*What the task asks*
Below are the records; give again exactly the line with "The height and width of the screenshot is (649, 790).", the line with "is (560, 1505).", and each line that lies between them, and nothing besides.
=== Data listing ===
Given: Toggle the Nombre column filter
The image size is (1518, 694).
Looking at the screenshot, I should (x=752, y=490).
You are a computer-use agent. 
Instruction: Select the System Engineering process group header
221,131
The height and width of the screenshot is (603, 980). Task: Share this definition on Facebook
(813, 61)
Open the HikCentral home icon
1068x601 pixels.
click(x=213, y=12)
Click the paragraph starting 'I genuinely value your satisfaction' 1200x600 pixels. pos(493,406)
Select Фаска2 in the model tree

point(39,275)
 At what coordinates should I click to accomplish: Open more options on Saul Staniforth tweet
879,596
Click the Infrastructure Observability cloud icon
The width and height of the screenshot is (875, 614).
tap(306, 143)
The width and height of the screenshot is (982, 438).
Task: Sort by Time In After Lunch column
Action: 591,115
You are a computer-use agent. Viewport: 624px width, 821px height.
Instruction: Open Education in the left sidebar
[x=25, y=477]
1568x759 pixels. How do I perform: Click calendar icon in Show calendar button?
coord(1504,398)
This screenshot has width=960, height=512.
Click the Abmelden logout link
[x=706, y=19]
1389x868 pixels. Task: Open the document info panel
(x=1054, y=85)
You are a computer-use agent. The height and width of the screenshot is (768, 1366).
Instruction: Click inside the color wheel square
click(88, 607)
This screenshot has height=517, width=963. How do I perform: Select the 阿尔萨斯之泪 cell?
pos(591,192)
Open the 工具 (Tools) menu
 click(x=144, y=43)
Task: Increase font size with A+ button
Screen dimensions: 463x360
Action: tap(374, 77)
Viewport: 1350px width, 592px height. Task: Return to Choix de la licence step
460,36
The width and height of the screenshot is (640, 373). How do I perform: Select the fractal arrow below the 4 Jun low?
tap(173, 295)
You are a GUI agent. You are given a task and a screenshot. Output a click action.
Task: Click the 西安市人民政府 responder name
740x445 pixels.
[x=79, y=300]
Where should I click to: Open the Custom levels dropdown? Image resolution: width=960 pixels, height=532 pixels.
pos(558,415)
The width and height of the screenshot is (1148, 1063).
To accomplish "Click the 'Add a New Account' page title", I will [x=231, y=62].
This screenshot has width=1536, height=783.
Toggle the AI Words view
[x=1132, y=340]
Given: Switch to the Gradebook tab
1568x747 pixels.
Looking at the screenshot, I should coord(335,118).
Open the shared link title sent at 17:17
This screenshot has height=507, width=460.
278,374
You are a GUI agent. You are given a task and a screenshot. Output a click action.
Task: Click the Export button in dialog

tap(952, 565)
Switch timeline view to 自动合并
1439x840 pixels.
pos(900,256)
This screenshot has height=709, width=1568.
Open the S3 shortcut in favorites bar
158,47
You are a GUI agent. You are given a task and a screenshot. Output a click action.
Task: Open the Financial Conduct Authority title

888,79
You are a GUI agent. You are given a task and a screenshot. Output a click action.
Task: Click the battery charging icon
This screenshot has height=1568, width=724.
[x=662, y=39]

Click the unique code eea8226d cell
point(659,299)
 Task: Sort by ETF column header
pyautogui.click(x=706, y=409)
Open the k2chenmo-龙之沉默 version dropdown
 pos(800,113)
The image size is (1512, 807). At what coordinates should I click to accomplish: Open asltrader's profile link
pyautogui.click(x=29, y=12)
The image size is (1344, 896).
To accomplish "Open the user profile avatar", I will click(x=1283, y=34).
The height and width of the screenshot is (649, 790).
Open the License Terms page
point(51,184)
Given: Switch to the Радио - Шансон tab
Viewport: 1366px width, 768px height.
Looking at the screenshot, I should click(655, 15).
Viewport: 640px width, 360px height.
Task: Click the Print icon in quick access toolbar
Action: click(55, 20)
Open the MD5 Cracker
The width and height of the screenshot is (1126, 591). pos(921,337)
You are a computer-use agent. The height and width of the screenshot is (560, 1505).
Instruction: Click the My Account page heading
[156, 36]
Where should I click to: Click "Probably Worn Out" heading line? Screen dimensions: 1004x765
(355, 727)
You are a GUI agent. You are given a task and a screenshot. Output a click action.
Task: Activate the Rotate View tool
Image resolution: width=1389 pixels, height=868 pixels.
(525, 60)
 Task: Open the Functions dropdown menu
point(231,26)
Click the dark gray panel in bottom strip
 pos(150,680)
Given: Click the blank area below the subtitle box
===
*Task answer*
The height and width of the screenshot is (649, 790).
Open the License Terms page
point(51,184)
Given: Switch to the Радио - Шансон tab
Viewport: 1366px width, 768px height.
Looking at the screenshot, I should click(655, 15).
Viewport: 640px width, 360px height.
Task: Click the Print icon in quick access toolbar
Action: click(55, 20)
Open the MD5 Cracker
The width and height of the screenshot is (1126, 591). pos(921,337)
You are a computer-use agent. The height and width of the screenshot is (560, 1505).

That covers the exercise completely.